Power, energy and efficiency  Electric Circuits
Power, energy and efficiency
Lessons
Notes:
In this lesson, we will learn:
 How we can understand power as the rate of energy transformation.
 The definition of power related to energy and the 3 version of the power formula (related to voltage, current, and resistance)
 About energy as a property and the accumulation of power dissipation across a span of time that the circuit/device is operating
 How power is related to the efficiency of an electric circuit.
 How to solve for power, energy, and efficiency using:
 The formula for power: $P = IV = I^{2}R = \frac{V^{2}}{R}$
 The formula representing the relationship between energy and power: $P = \frac{E}{t}$ and $E = Pt = IVt$
 The efficiency formula: $efficiency = \frac{P_{output}}{P_{input}} x\,$100%
Notes:
 Power is the rate at which energy is transformed (when the resistor/device transforms electric energy into another form of energy such as heat, light, etc.)
 Thus, power is defined as:
 $P = \frac{E}{t}$
 Where:
 $P$ is the power dissipated (in watts, W)
 $E$ is the energy transformed (in joules, J)
 $t$ is the time that the device/circuit is operating (in seconds, s)

- [MATERIAL PROVIDED]:
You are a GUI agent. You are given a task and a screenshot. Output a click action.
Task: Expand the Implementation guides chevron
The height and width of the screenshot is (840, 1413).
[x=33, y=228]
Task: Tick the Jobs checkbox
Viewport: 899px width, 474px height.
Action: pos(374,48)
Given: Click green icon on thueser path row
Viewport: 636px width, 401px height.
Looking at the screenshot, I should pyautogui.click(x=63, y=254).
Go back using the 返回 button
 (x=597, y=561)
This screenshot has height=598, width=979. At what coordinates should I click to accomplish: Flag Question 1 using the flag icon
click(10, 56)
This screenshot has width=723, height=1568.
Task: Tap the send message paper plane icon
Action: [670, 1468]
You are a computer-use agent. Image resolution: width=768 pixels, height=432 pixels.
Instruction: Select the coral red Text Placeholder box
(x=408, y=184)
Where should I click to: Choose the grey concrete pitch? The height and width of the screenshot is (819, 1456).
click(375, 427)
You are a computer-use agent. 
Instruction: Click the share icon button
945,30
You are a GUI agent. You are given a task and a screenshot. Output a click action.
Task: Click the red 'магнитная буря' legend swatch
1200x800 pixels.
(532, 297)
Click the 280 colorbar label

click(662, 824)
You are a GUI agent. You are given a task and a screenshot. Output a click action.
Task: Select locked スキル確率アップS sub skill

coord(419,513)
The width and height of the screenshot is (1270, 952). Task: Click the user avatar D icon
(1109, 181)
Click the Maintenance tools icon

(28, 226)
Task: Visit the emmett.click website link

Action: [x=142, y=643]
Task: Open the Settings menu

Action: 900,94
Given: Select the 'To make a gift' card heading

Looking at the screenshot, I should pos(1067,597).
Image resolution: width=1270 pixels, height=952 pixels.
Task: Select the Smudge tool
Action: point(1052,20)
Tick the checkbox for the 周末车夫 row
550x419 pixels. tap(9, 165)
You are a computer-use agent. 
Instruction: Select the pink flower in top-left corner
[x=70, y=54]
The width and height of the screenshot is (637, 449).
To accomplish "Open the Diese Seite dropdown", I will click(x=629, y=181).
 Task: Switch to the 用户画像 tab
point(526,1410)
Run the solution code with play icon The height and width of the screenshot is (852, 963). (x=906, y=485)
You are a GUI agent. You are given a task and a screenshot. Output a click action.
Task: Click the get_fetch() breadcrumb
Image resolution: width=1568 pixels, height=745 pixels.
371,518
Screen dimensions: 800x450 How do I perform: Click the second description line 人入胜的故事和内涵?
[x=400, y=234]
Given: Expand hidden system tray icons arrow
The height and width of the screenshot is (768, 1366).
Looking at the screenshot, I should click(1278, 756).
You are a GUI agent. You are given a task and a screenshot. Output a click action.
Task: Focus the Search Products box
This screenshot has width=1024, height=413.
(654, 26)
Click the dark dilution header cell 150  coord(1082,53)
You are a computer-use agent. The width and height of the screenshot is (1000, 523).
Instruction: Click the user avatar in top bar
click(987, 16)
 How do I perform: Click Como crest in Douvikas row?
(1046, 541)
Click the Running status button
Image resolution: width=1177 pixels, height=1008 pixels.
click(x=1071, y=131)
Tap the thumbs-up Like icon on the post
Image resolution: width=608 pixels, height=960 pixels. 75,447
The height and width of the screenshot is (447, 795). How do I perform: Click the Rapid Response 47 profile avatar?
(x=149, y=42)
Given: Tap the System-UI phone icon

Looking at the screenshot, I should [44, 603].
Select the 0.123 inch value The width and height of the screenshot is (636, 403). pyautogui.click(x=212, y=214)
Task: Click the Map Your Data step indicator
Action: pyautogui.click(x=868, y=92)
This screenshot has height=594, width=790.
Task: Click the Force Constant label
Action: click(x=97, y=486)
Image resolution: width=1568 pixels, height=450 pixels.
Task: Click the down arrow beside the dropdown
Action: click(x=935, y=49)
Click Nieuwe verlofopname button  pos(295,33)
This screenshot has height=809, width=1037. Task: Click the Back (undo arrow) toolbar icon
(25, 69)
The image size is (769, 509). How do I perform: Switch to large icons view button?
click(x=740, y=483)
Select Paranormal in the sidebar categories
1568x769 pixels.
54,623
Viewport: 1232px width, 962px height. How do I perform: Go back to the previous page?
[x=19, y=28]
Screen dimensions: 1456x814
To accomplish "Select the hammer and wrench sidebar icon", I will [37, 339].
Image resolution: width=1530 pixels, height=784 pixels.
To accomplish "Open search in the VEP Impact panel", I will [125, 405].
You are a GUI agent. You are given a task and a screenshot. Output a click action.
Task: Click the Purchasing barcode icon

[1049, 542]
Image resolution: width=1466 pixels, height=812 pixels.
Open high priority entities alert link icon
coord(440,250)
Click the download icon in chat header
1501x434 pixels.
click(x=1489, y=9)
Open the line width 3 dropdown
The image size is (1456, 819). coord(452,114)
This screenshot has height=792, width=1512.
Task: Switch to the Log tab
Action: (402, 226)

- [STATED PROBLEM]:
Proceed with the text on power, energy and efficiency in electric circuits, starting right after its last line.

- [TASK OUTPUT]:
 The unit for power is in watts (W) which represents: 1 Watt = $\frac{1 \, Joule}{1 \, Second}$
 Power can also be conceptualized as the product of current and voltage, giving the first power formula:
 $P = IV$
 The formula can be written in two other versions by substituting of Ohm’s Law into the power formula:
 $P = I^{2}R$ and $P = \frac{V^{2}}{R}$
 Energy is the property of the ability to do work (where work refers to energy transferred to objects in order to move them, heat them up, etc.)
 Energy is defined through rearranging the first power definition; energy is the accumulation of power dissipation for a duration of time:
 $P = \frac{E}{t}$ therefore, $E = Pt$
 And by substituting $P = I V$ (the power formula), it is given that: $E=I V t$
 The unit for energy is in joules (J) which represents a variety of physics concepts (gravitational potential energy; force and work; charge and voltage; power and time):
 $J= \frac{(kg)(m^{2})}{s^{2}} = Nm = CV = Ws$
 For your monthly electricity bill, you pay for energy (and NOT power). You are paying for how much energy you’re using by keeping your electronics on for an amount of time (power is the rate at which your devices are transforming electrical energy). You are not billed for the number of joules, but rather in the units of kilowatthours (1kWh = 3.6x10^{6}J).
 The efficiency of an electric circuit is a percentage that represents the proportion of power that is produced by a device (useful output of dissipated power) over how much power is actually supplied to that device (input power that is consumed):
 $efficiency = \frac{P_{output} }{P_{input}} x$ 100%
 The efficiency is not perfect (100%) because there is energy loss when electrical energy is transformed into other forms (i.e. a lightbulb transforms electrical energy into thermal energy to heat up its wire filament so that it will glow and produce light energy; the initial heating is lost partially to the environment).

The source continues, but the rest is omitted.